(1.) The interesting question of law that requires our consideration in this reference is whether Section 11(4) of the I.T. Act, 1961, is applicable to an expenditure which is not allowable as a deduction from the income of the business undertaking owned by a charitable or religious trust. The question relates to the assessment year 1965-66 in respect of an assessee which is a public charitable trust. The assessee carries on business of running a textile mill and a technological institute of textiles. The trust filed a return showing a total income of Rs. 14,24,379 under the head "Other sources". It claimed a refund of Rs. 3,75,755 under Section 237 of the I.T. Act.

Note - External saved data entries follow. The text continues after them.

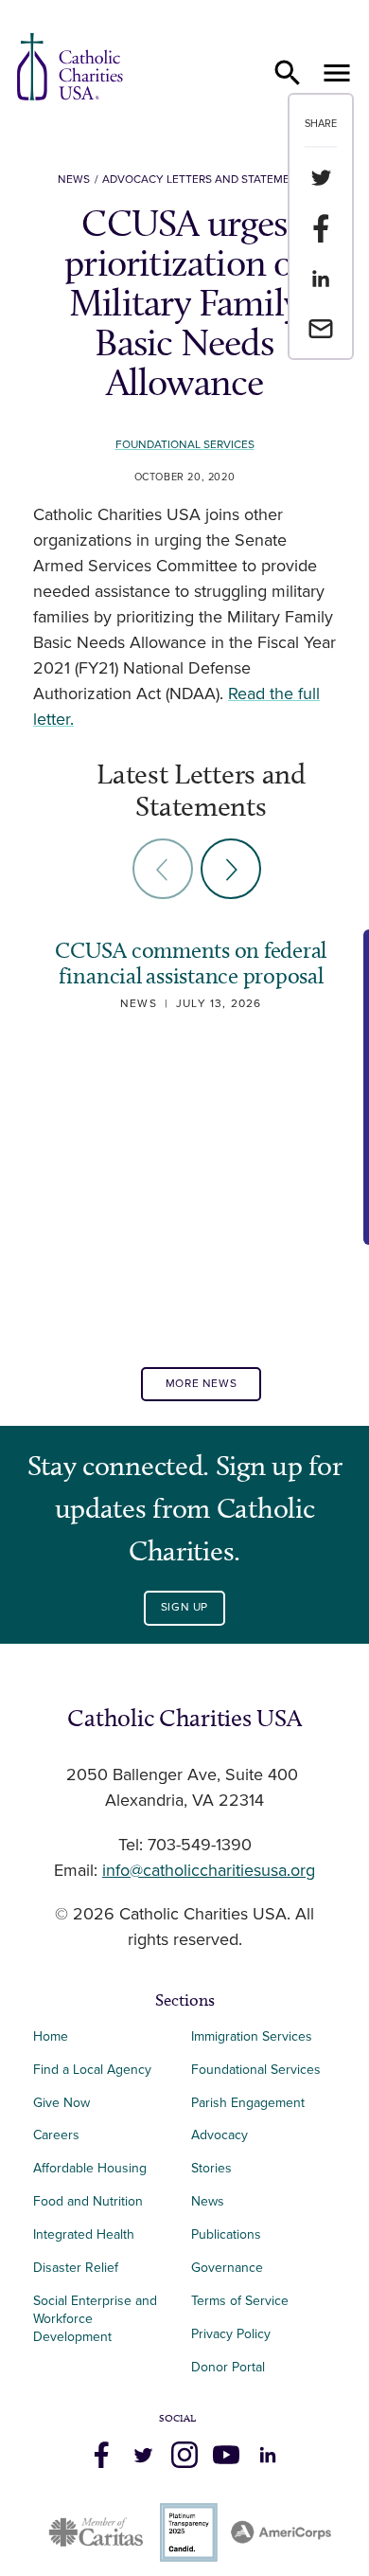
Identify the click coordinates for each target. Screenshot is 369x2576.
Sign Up (184, 1607)
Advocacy (219, 2135)
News (74, 179)
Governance (227, 2268)
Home (50, 2036)
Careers (56, 2135)
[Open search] (288, 73)
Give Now (61, 2103)
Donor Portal (228, 2367)
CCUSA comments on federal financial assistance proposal (190, 963)
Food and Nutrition (88, 2201)
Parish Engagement (248, 2103)
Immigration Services (251, 2036)
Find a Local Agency (92, 2070)
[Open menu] (337, 73)
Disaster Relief (75, 2268)
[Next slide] (231, 868)
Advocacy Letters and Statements (206, 179)
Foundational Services (185, 445)
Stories (211, 2168)
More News (201, 1384)
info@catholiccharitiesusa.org (208, 1871)
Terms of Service (240, 2301)
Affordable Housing (90, 2168)
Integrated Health (83, 2234)
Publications (226, 2234)
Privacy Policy (231, 2334)
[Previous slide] (162, 868)
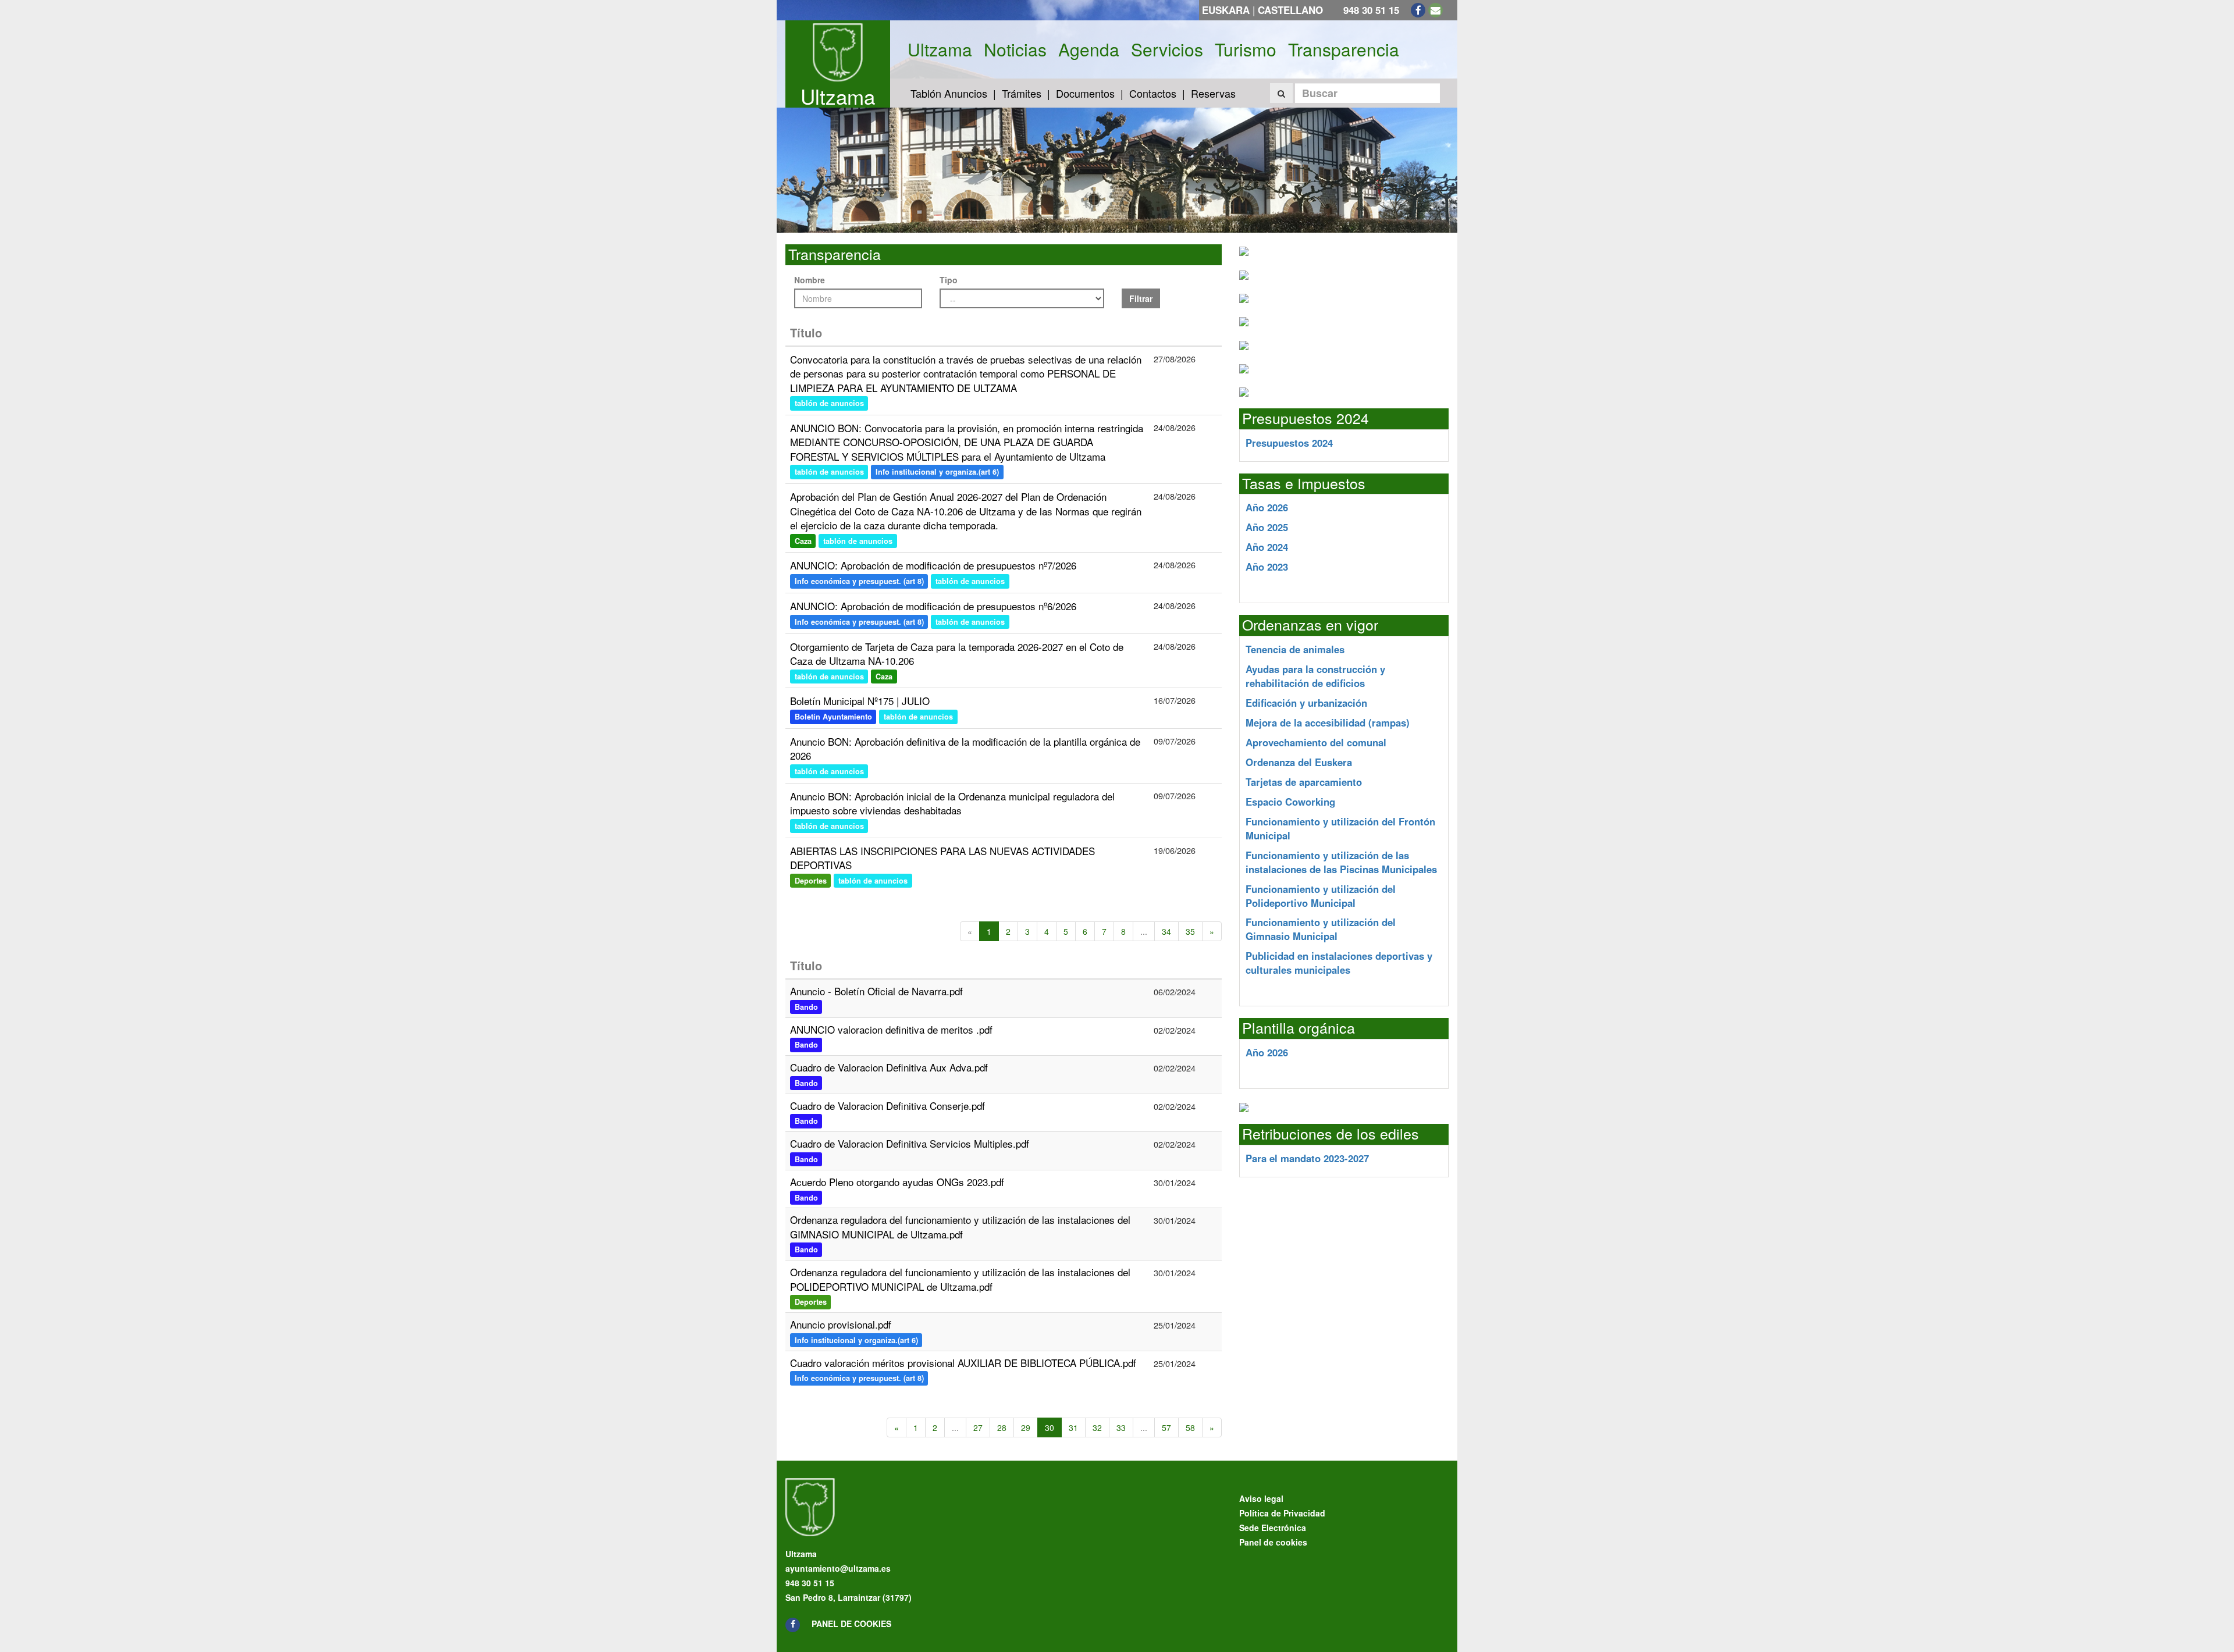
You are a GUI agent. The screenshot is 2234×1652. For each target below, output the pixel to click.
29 (1025, 1427)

(2.) The ITO held that the trust is a public charitable trust which has been granted exemption under Section 11 of the I.T. Act. He observed that the trust has certified that the entire expenditure incurred by it was for charitable purposes in relation to the objects of the trust and no expenditure was incurred outside India. The accumulation of income at the end of the year was below the maximum permissible limit of 25%. The certificate was accepted after verification. The ITO computed the net profit of the textile mill run by the assessee-trust. He held that a sum of Rs. 9,547 debited to the profit and loss account was not an admissible deduction for a business undertaking. According to him, the net profit of the textile mill came to Rs. 40,25,148 while the net profit of the business undertaking as per accounts was Rs. 40,15,601. The difference of Rs. 9,547, though admittedly spent by the assessee for charity and donation, was held by him to be income taxable under Section 11(4) of the I.T. Act, 1961.
(3.) The assessee went on appeal. The AAC upheld the assessee's submission that Sub-section (4) of Section 11 was not applicable to an expenditure which was liable to exclusion under Section 11(1) of the Act.